CBA Foundation Wants Enforcement of Laws Protecting Widows, Children
By Modupe Gbadeyanka
Government has been urged to implement and enforce the Violence Against Persons (Prohibition) Act (VAPP), which gives protection to widows in the country.
This appeal was made by a non-governmental organisation in Nigeria known as the Chinwe Bode-Akinwande (CBA) Foundation.
Founder of the group, Mrs Chinwe Bode-Akinwande, noted that the government needs to create more awareness about the act for widows to know their rights and also for people to tread with caution.
Speaking with newsmen through a virtual conference in Lagos on Tuesday in commemoration of the 2020 United Nations’ International Widows’ Day, she said this call has become necessary as a result of the spike in cases of rape, sexual harassment, confiscation of properties, violence, dehumanization, discrimination, poverty and all manners of molestations suffered mostly by women, especially the widows and their children.
“Nobody wishes to lose a loved one; losing someone is never easy and having to live life without your partner is even harder.
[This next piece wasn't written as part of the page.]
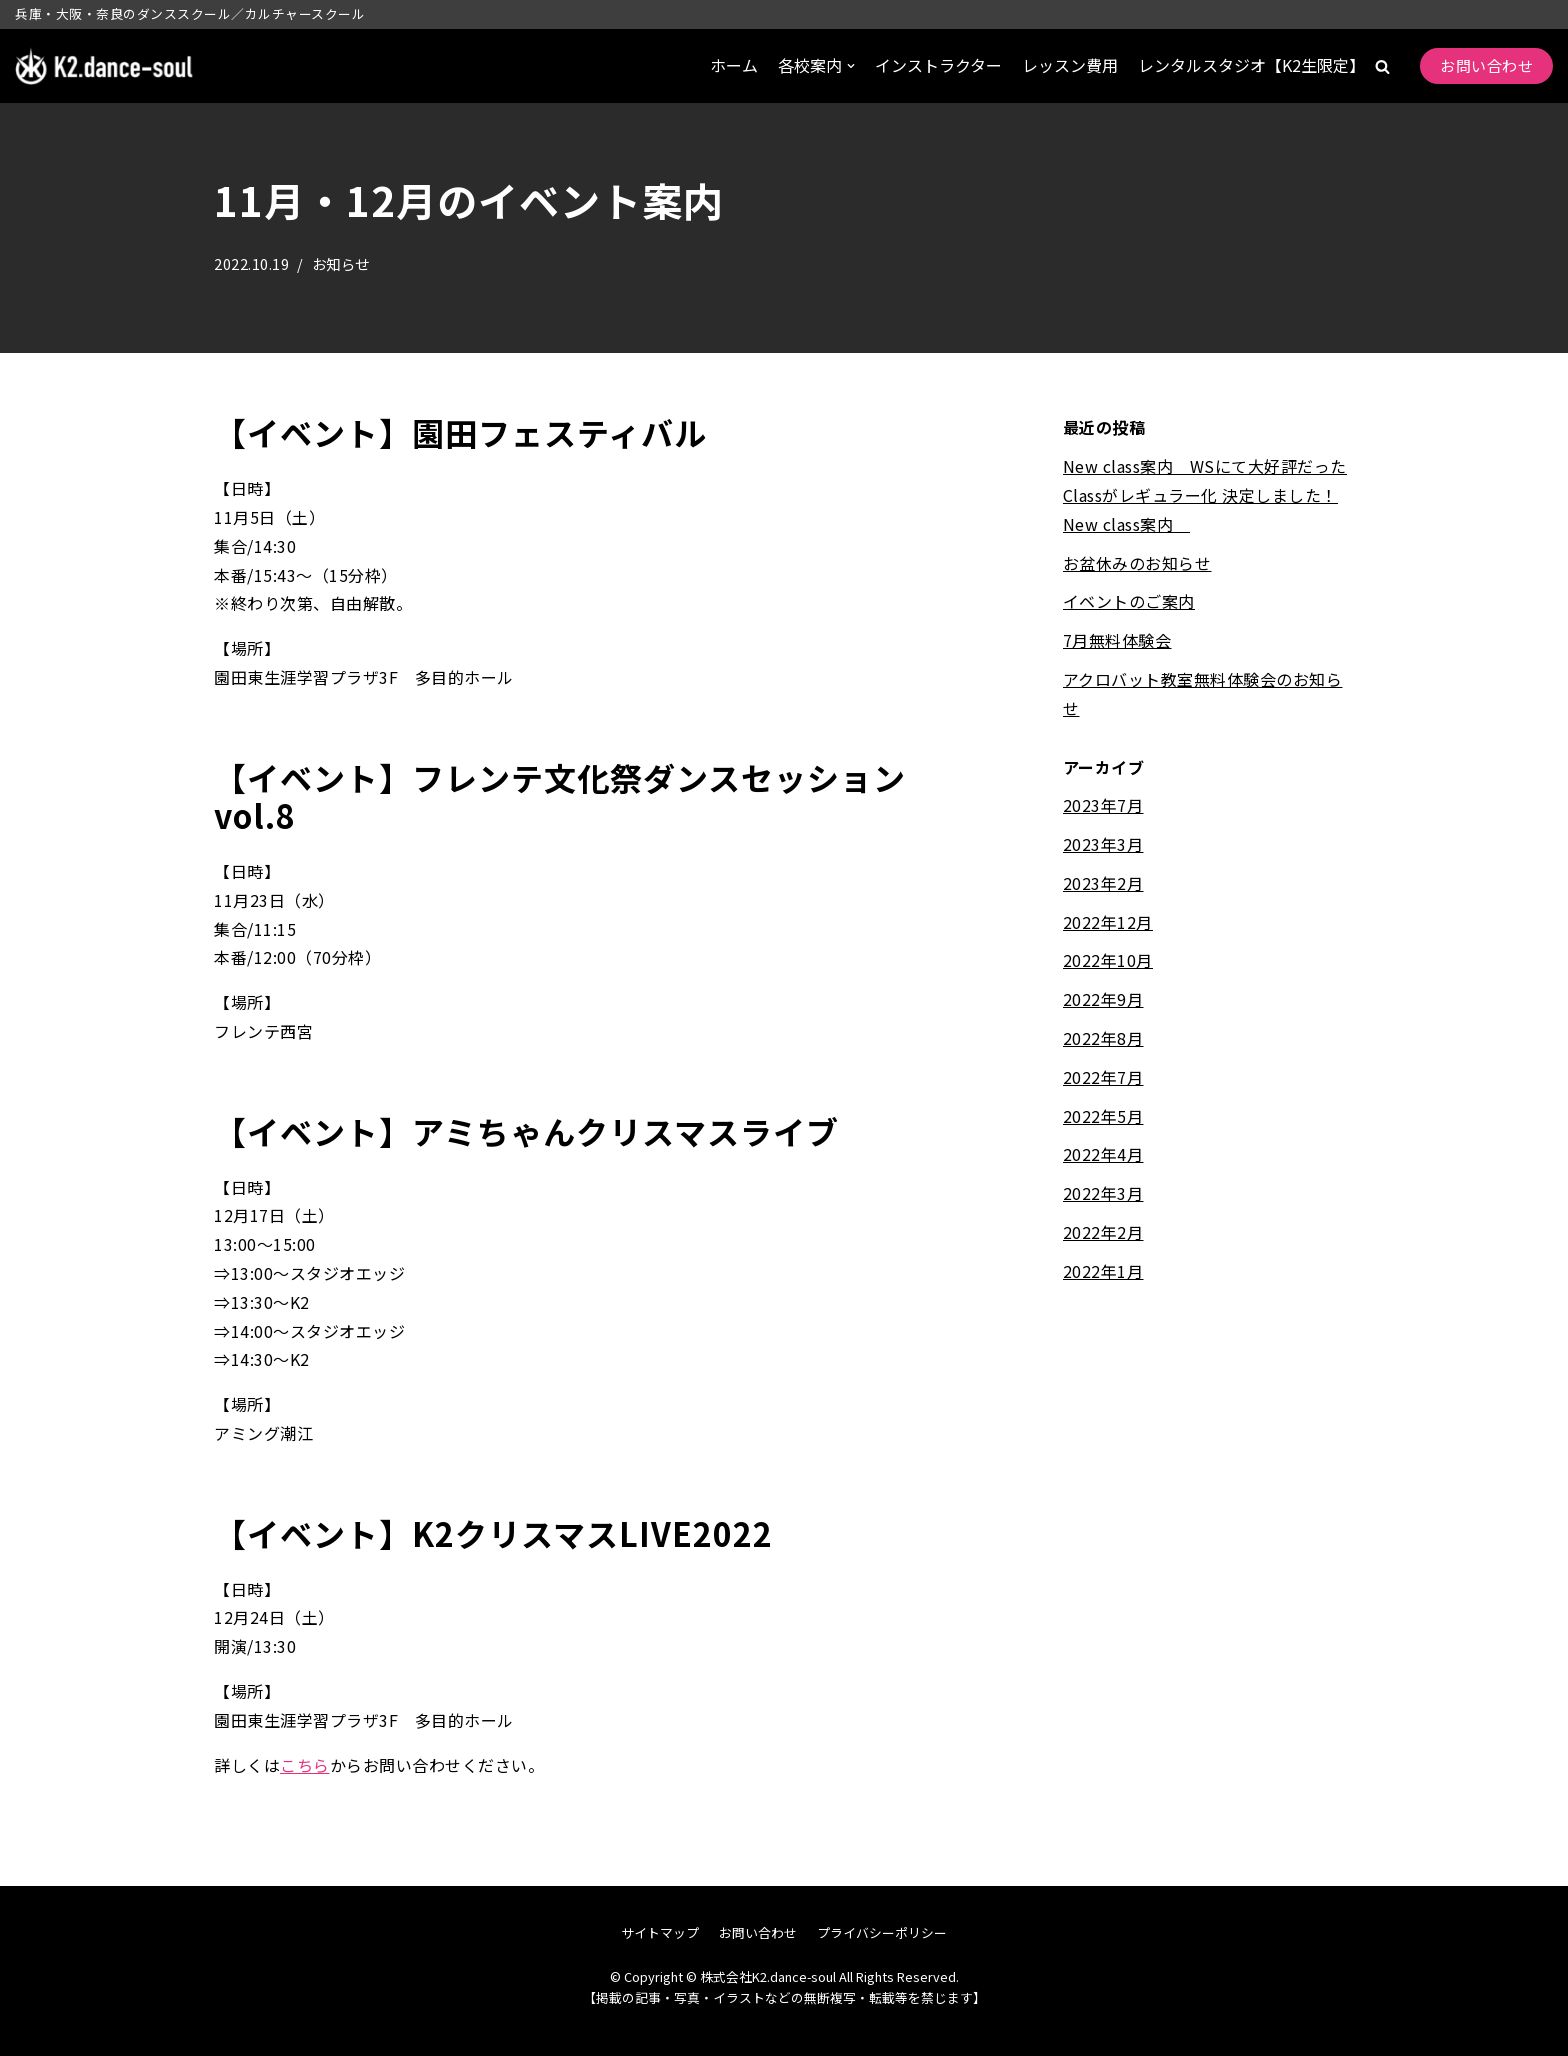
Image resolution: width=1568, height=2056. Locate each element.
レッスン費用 (1070, 65)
“For women all over the world, the loss of a spouse is even bigger as they have to struggle for their basic needs, rights and dignity.
“As we mark International Widows’ Day 2020 today, June 23, I implore us all to take a closer look at our immediate environ, culture/tradition, families, history and significance of the day,” she said.
“According to the United Nations, there are an estimated 258 million widows around the world, and nearly one in ten lives in extreme poverty.
“Apart from that, 2.7 billion women are denied access to the same choice of jobs as men due to certain unconfronted restrictions, and lots face gender-based violence even today.
“The issue of rape, sexual harassment and all manners of molestations are suffered mostly by women not to think of the most vulnerable amongst them – the widows,” the banker stated.
She added that sufficient evidence suggests that widowed women “are severely affected financially, psychologically, sexually and socially and these are rooted in cultural and traditional practices as well as the socialization processes that condition women to dependence.
These conditions have erected enormous difficulties for women to creatively initiate new robust relationships with both men and women in social and economic spheres upon widowhood.
“It’s even sadder that widows are not looked after by families, private sectors, governments etc. and to worsen the matter, societies curse them.
“Their children also face several problems like being withdrawn from the school and becoming more vulnerable to abuse. The CBA Foundation has joined to lend its voice for the past five years,” Mrs Bode-Akinwande stressed.
She added that there was a need to develop policies and programmes to address the problems that widows face in the world, which is the reason she founded the CBA Foundation.
“The day is important as it brings about awareness among the public the problems that widows face all over the world. It is a time to reflect on the progress that has been made and to celebrate acts of courage and determination by ordinary women.
“It is also a day to draw the attention of the people to take action and provide full rights and recognition for widows. The purpose for marking this day is clear – to care for widows and their children and to change the culture that discriminates against them.
“We are therefore calling on well-meaning Nigerians to join us today to give them hope, stop dehumanization and injustice towards them,” Mrs Bode-Akinwande said.
International Widows Day is a United Nations-ratified day of action to address the ‘poverty and injustice faced by millions of widows and their dependents in many countries.’
Established by The Loomba Foundation, the day takes place annually on June 23. This year, the theme was I am Generation Equality: Realizing Women’s Rights, which is aligned with UN Women’s new multi-generational campaign, Generation Equality.
Established in 2015, the CBA Foundation, under its 5-point agenda, has reached out to thousands of underprivileged widows and children through skills acquisition training, health intervention, business start-ups and provision of clothing, nutrition and tuition fees for the children.
In breakdown, 5,600 widows have been empowered through its women empowerment and capacity building initiative; over 3,500 underprivileged widows have received health intervention; over 3,500 have also received food items.
The foundation has also reinstated 45 children in school, empowered 120 widows financially to start a business of their own and also, provided palliative to 250 widows during the COVID-19 pandemic lock-down.